I moved on in the darkness. The Empire State Building was splashed with floodlights, bright red the color of melted cherry popsicles dissolving into its spiky black square-shouldered silhouette. Were they here for the week, for the month, for business or pleasure? I seem to recall that the Salvation Army's officer training school was located in a painfully trendy outskirt of Chicago only now beginning to be colonized by more normal souls, and wondered if they felt at home here, or felt out of place there. I'm not sure what Salvation Army officers do on their missions. I'm not even sure what they believe, besides a vague memory of Guys and Dolls. Wasn't it Guys and Dolls that had the Salvation Army chick in it?
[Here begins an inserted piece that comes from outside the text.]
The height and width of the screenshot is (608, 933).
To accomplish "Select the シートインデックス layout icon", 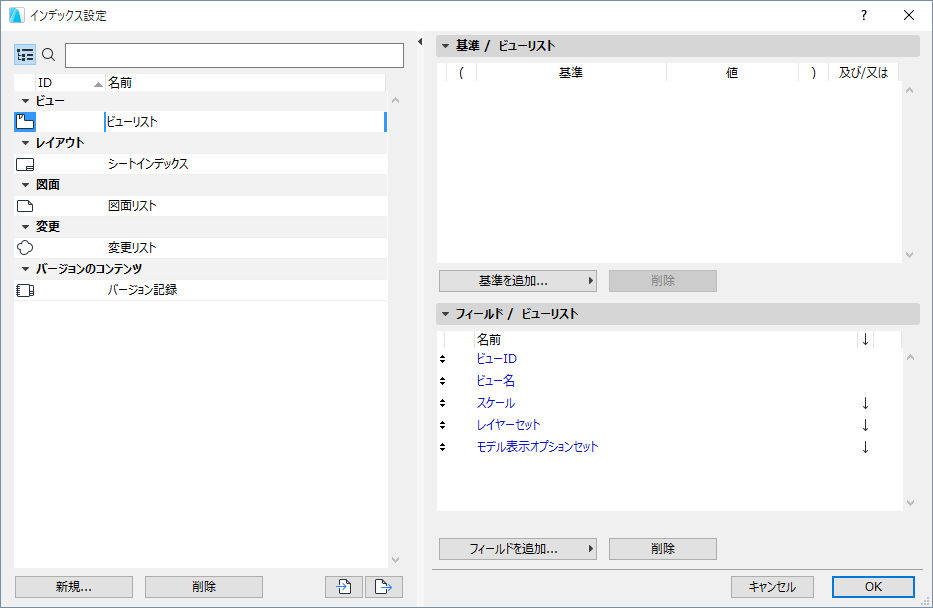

It was warm and pleasant this evening, and I got to thinking as I walked north along the sidewalks splashed with orange from the streetlamps. Their presence, whether or not they actually caught any souls, was the ultimate point. It was like the rather lonely little knot that I sometimes see gathered on the edges of Grand Central Station with a cardboard backboard and a crucifix and a tattered sign saying "Catholic Evidence Guild." I don't know who sponsors them, I've never even said a word to them, but they're always there. They may not make a single convert, but they remind the world we still exist. You can't get rid of us.
Maybe not as flashy or irritating as the Hare Khrishnas, but their presence preaches by itself. (If our friends at the Institute ever want to strike out into a new missionary field that might utilize their liturgical skills, they will look into the heretorfore unknown practice of Catholic Street Annoyance) but they're there, patiently waiting to be counted.) Like like the Salvation army boys and girls, or like cops idling on the corner, or a university Eucharistic Procession crossing the quad as sunbathing college-students look on in puzzled wonder, it's just that they're there.
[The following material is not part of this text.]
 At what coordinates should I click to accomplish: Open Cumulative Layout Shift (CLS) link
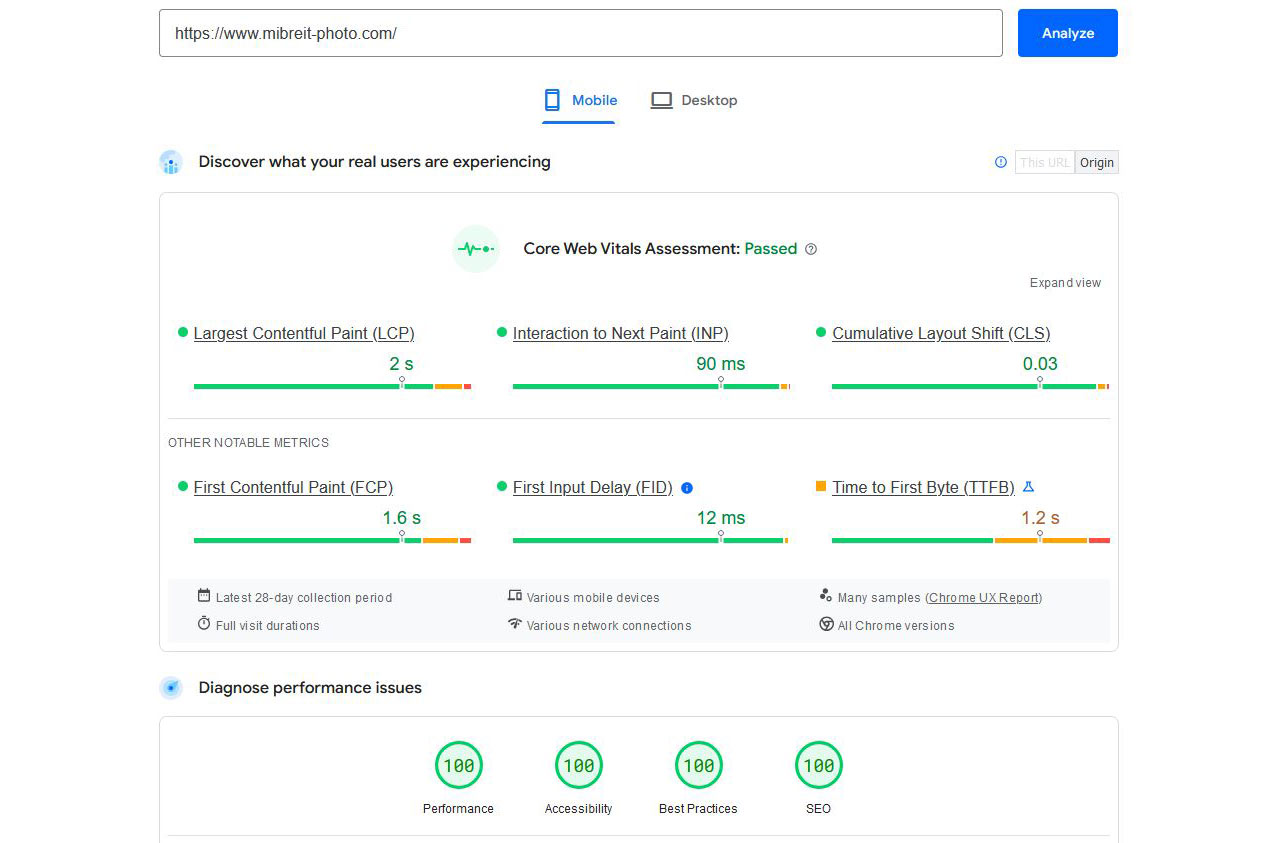point(941,334)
Missionary work is tricky. Too much too soon and you lose your audience, or occasionally you get eaten. Too little and you don't have an audience to lose. But in the city, there are so many Catholic memories and monuments and silent witnesses--whether like the Evidence Guild or, however unintended, like the crucifixes, smoky-faced icons and menorahs cluttering the incongruous World Boutique down on La Guardia. Sometimes somewhere it is good enough to simply sit there on the subway as a very ordinary hieroglyph of the divine Presence, make the sign of the cross, wear your cassock or your capuce, turn your Rosary over in your fingers, and remind the world streaming past that you--and God with you--is still out there, waiting and ready.